[Source records]
+-------+

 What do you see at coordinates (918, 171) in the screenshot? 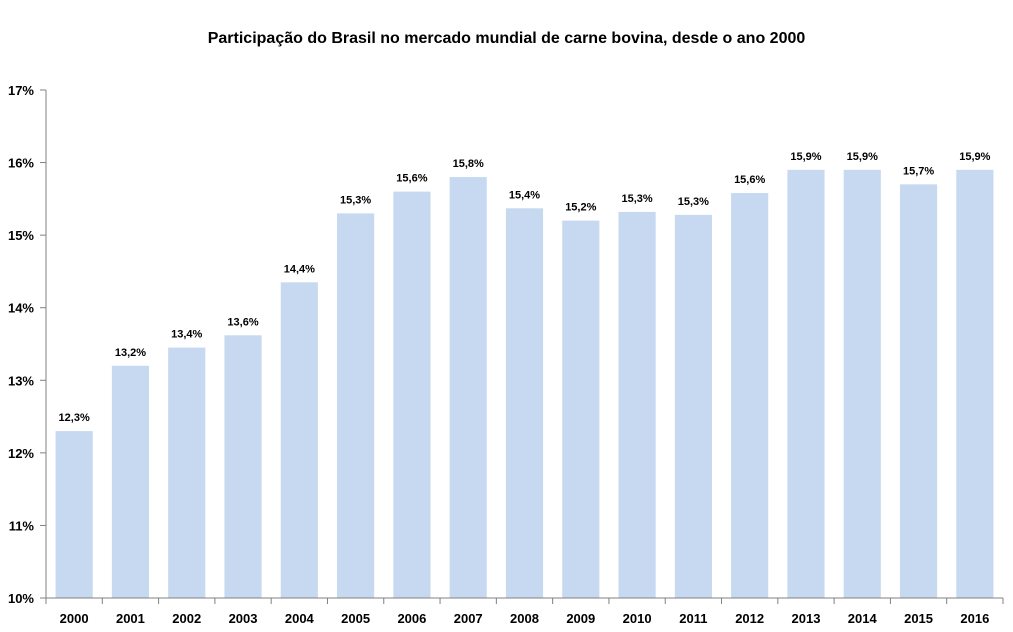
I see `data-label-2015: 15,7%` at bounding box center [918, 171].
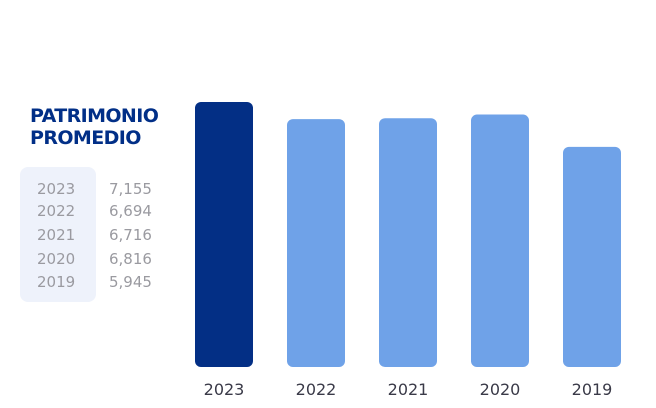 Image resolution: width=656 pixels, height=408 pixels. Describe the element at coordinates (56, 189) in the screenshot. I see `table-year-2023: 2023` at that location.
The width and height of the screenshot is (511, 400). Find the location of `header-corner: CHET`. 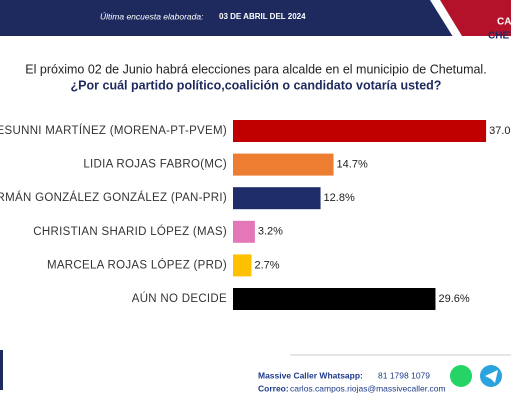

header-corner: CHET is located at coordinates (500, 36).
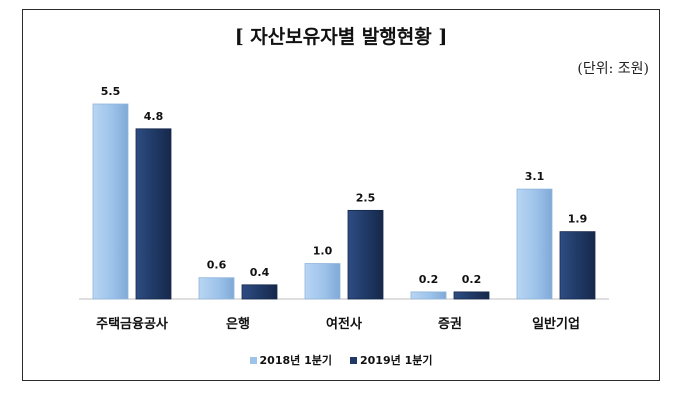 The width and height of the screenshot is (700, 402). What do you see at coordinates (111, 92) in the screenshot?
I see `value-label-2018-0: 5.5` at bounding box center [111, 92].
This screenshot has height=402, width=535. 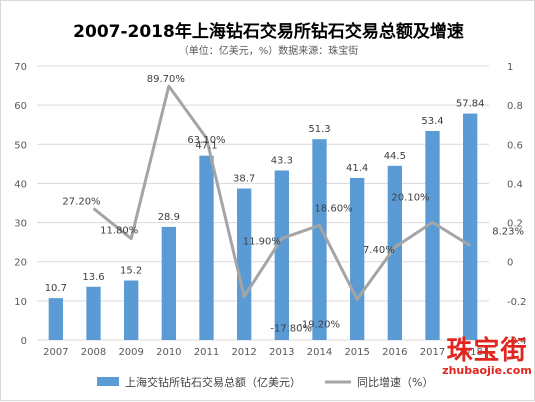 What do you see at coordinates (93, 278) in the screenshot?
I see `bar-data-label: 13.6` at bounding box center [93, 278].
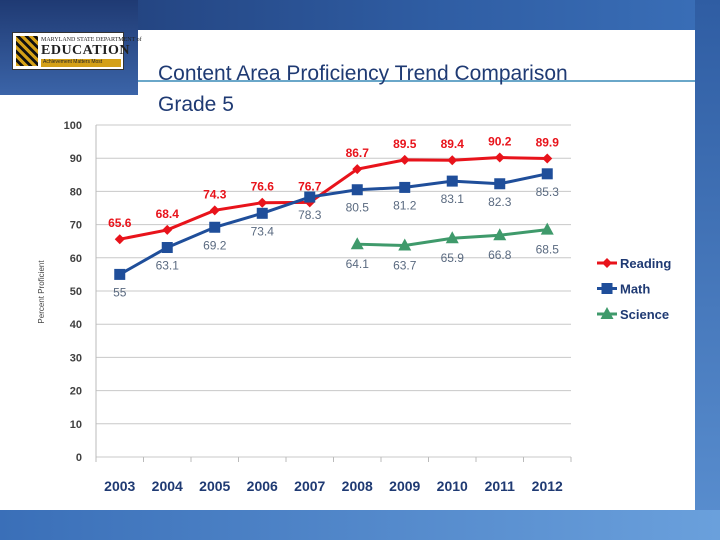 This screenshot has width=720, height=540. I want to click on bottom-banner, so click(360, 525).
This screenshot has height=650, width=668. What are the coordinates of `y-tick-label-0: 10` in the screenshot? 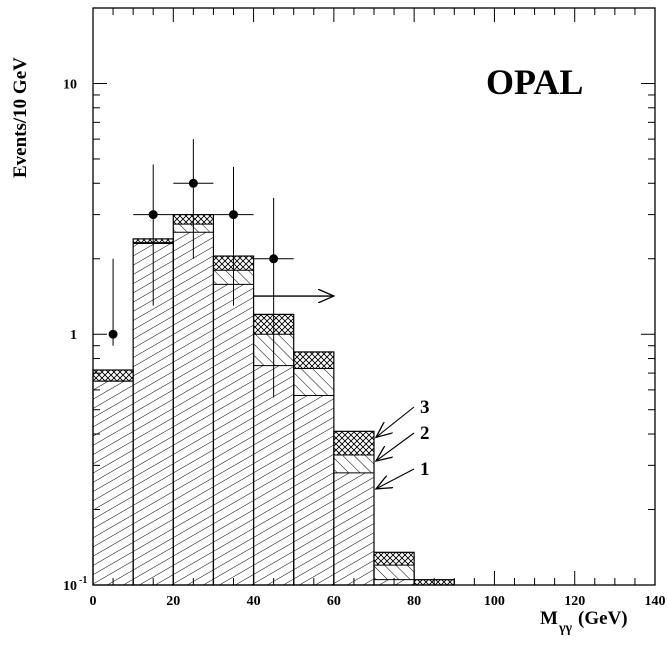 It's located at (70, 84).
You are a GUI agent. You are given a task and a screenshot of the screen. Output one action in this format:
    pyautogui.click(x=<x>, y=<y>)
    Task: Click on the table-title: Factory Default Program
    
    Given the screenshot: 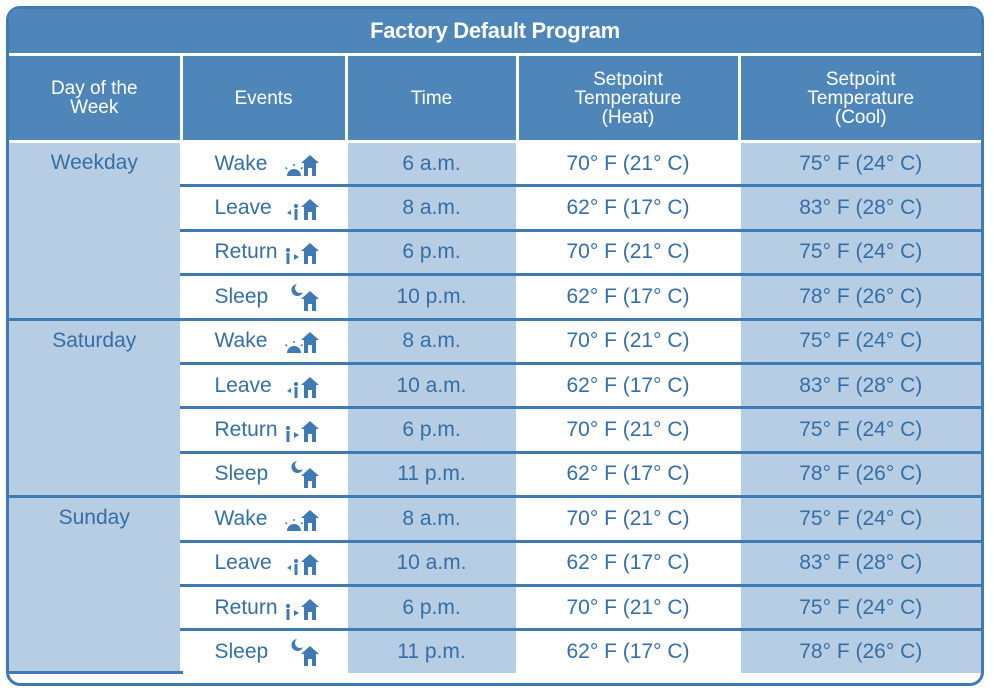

+-------+

- **What needs to be done**:
Can you turn the records from their start through the line containing "Image resolution: width=656" into a Markdown table with the columns Row and Line, numbering each non-blank line? Leave the pictures out.

- **Answer to this problem**:
| Row | Line |
|---|---|
| 1 |  What do you see at coordinates (918, 171) in the screenshot?  |
| 2 | I see `data-label-2015: 15,7%` at bounding box center [918, 171]. |
| 3 |  Image resolution: width=656 pixels, height=408 pixels. Describe the element at coordinates (56, 189) in the screenshot. I see `table-year-2023: 2023` at that location. |